ルナが高台で気持ちを整理していると、遠くに見える湖のあたりで、突如黒くて巨大な物体が現れた。よく見ると、ドラゴンのようなかたちをしている。さらに、その足もとには、ちいさな黒い物体が複数うごめいていた。
マリアの戦いが始まったのだ。
キャメロットが応戦をはじめたのだろう。彼女たちのアドミレーションである黄と青と深紅の光が、ぱっ、ぱっと閃いている。
「いくぞ」小さく声に出し、アヴァロン・プロダクションのキャンプに引き返した。
キャンプの中は混乱していた。隣国のプロダクションのアイドルたちがあわただしく出撃の準備をしている。入り口付近で、たくさんの荷物を運ぶスタッフとすれ違った。

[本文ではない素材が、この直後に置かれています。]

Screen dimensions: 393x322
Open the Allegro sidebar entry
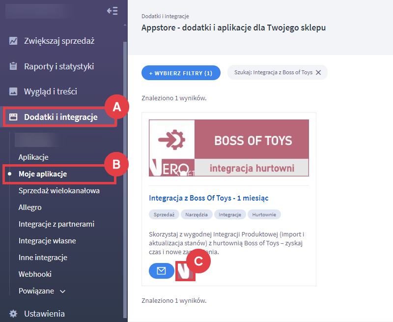coord(30,207)
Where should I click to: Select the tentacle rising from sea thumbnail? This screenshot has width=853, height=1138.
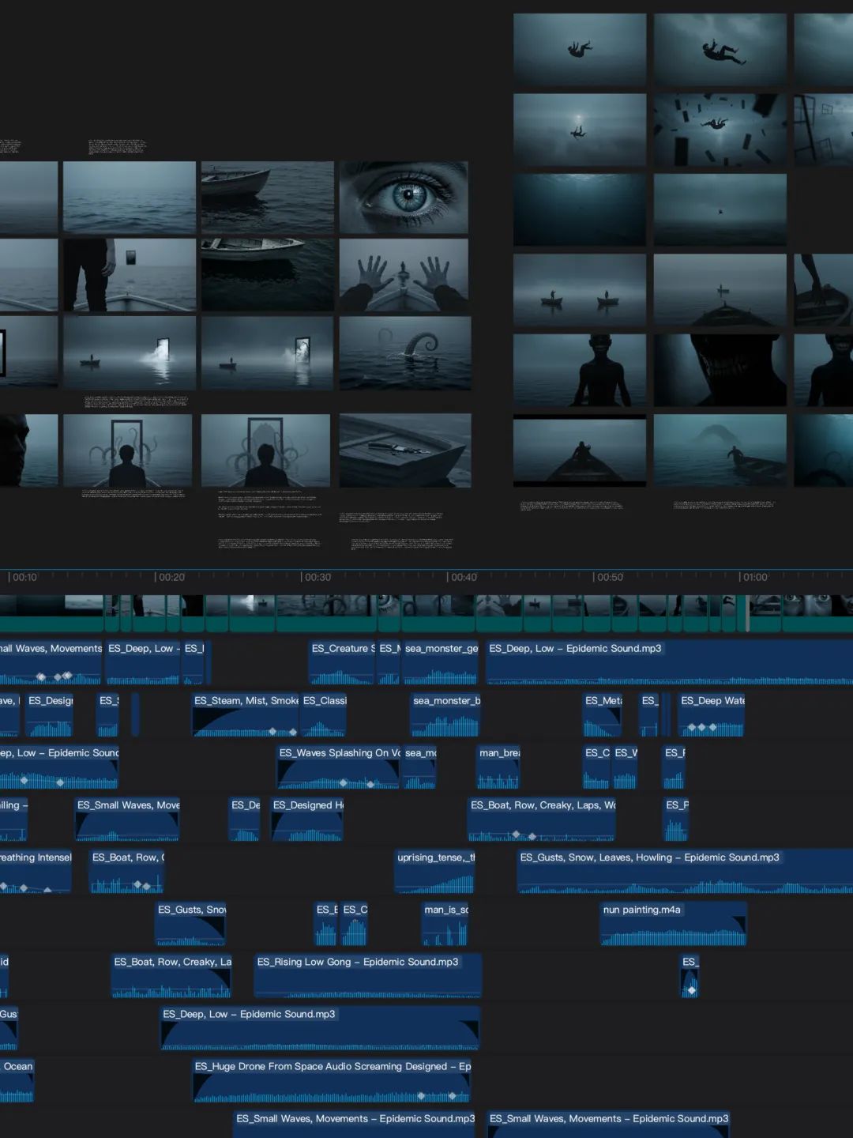pyautogui.click(x=405, y=353)
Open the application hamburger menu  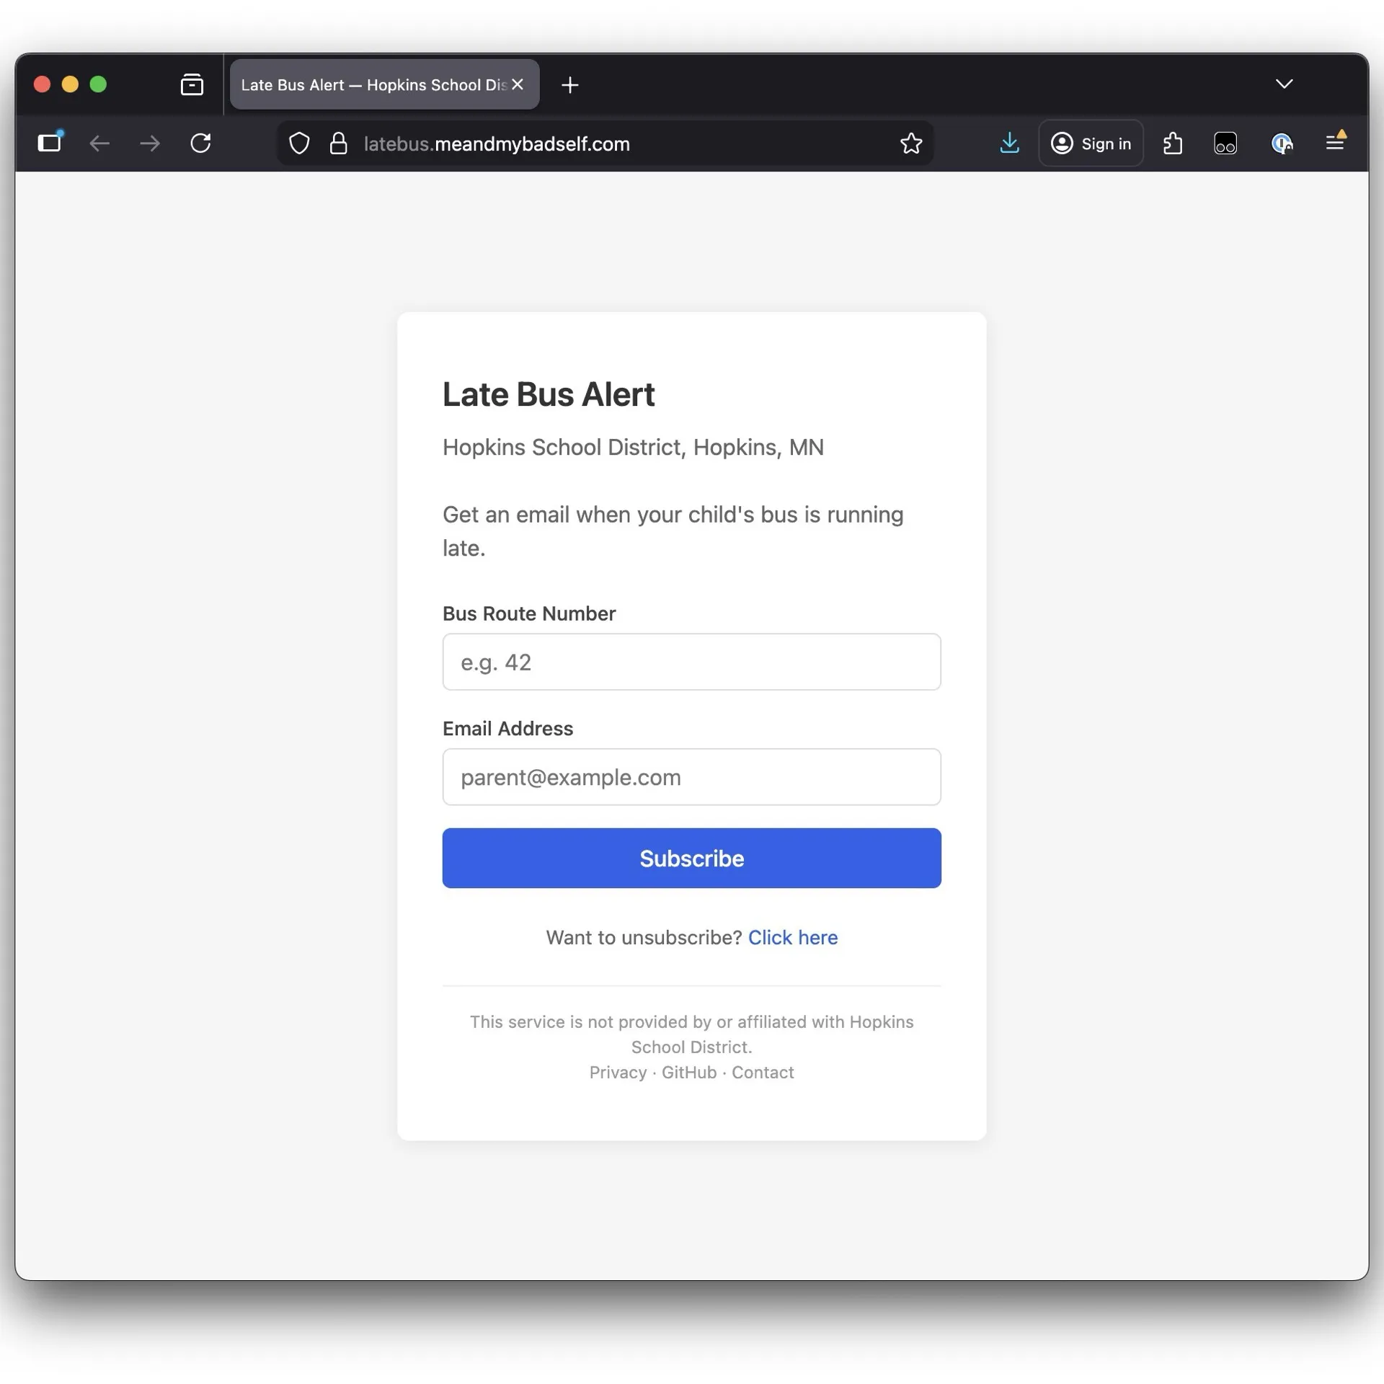click(x=1336, y=143)
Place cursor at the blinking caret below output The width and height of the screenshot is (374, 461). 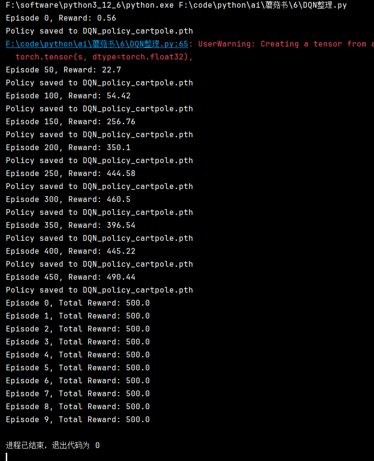[7, 457]
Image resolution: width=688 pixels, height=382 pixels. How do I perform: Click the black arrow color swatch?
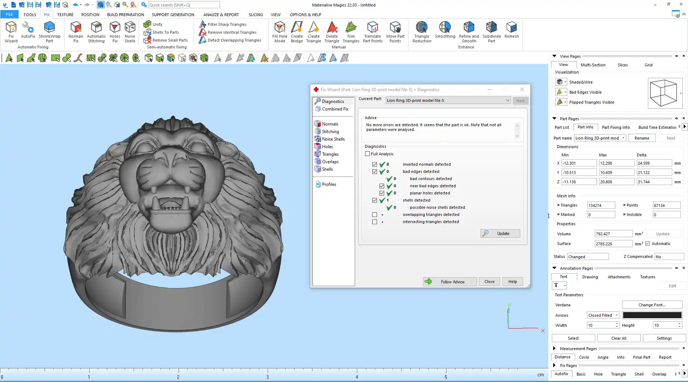[652, 315]
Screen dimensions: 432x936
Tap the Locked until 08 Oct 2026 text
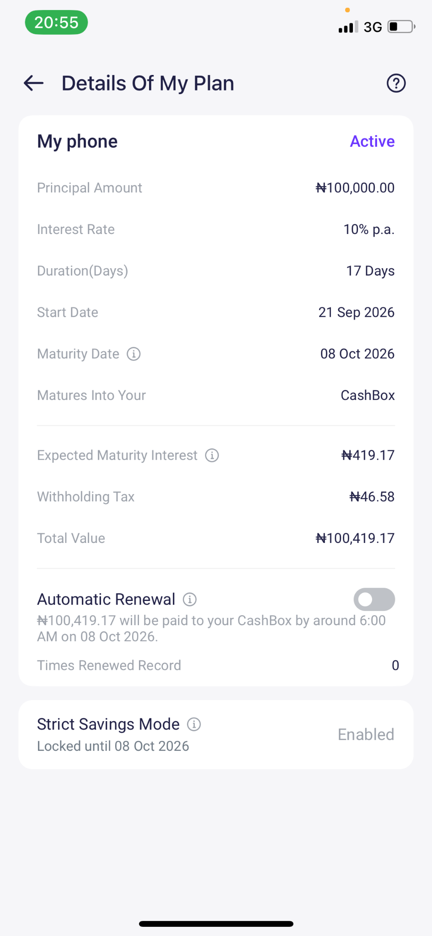pos(113,746)
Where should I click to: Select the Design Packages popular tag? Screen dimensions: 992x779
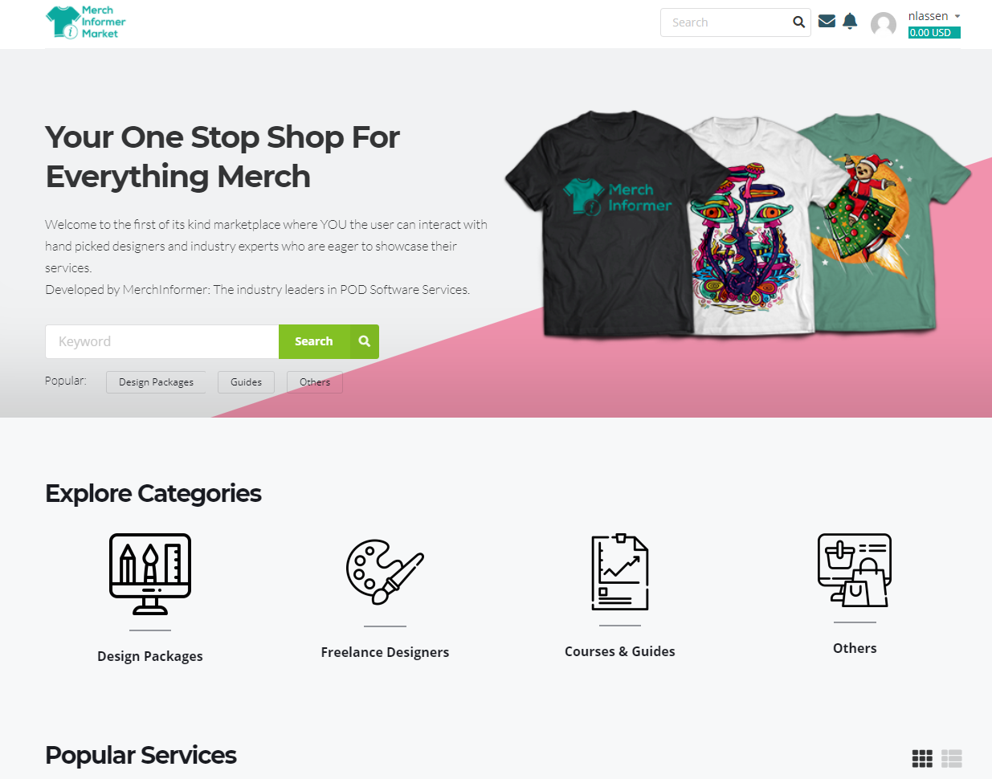[156, 382]
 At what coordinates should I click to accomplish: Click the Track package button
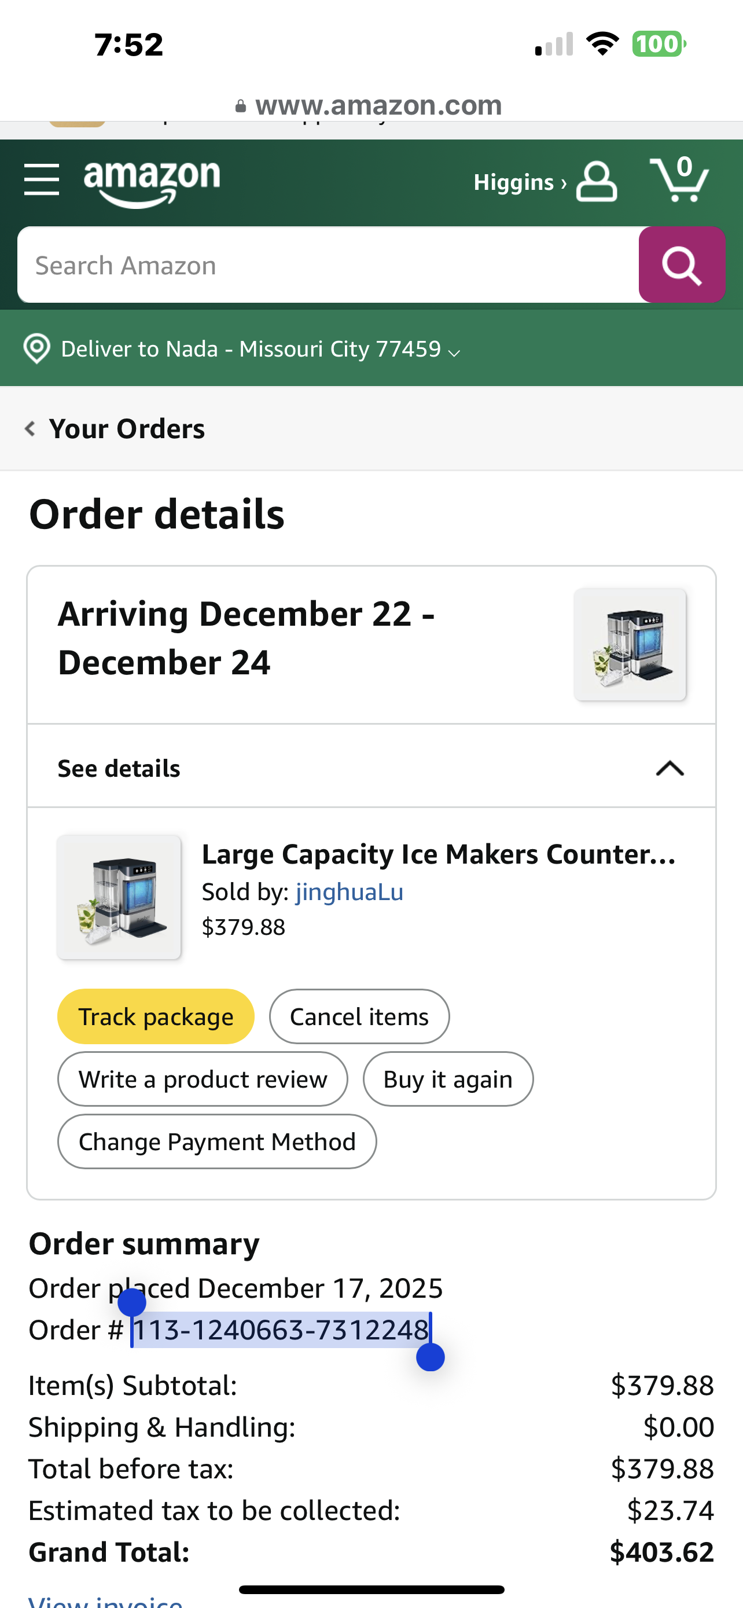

「ルナさん! 戻ってきたのね。キャメロットのところに神話型イドラ一体と数十体のイドラが出現したの。今、待機中のアイドルに出撃の命令があったのよ。あなたたち候補者とスタッフはキャンプの撤収後、待機命令が出ています。あなたも手伝って!」
マリアの言ったとおりになった。静かにうなずいて、キャンプの中に入る。
大きな声で交わされる指示と報告。人が右に左にせわしなく走る足音。荷物を満載した台車が、重々しい音を立てて入り口に向かっていく。
リンは、キャンプの奥で、神話型イドラが出現した方角を心配そうに眺めていた。
心臓が早鐘を打つ。
こんなにどきどきするのは、生まれてはじめてだ。
あの黒い雄牛のイドラに立ち向かったときの方がすごかったのだろうか。しかし、そんな細かな身体感覚は覚えていなかった。母親に改ざんされた一年間に対する憎しみが、燃え上がる。
この憎しみは、そのまま、彼女にぶつけてやる!
「リン!」
声をかけながら、彼女の右手首をつかむ。
リンが、驚きながら振り向いた。彼女と目が合った。
「ルナ! どうしたの?」
リンは、ルナの態度に、熱い何かを感じ取ったのかもしれない。
いぶかしむ表情だったリンが、次第に真摯で意欲に燃えるような表情に変わっていく。
(まるでアタシが『キャメロットの応援に行くよ!』と誘っているみたいだ)
そうであれば、誤解だ。リンの熱く燃える気持ちを想像すると、吐き気がする。
ルナは、不快な気持ちに負けないように、彼女の目を見つめ返し、うなずく。
「リン、行くよ」
「わかった」
リンの手を引き、撤収準備で混乱するキャンプから離れる。
今、母親が引いた道を完全に外れた。落ち着かなかった。でも、心がはずみ、いきいきとしている。その証拠に、心臓のどきどきが、まだ続いていた。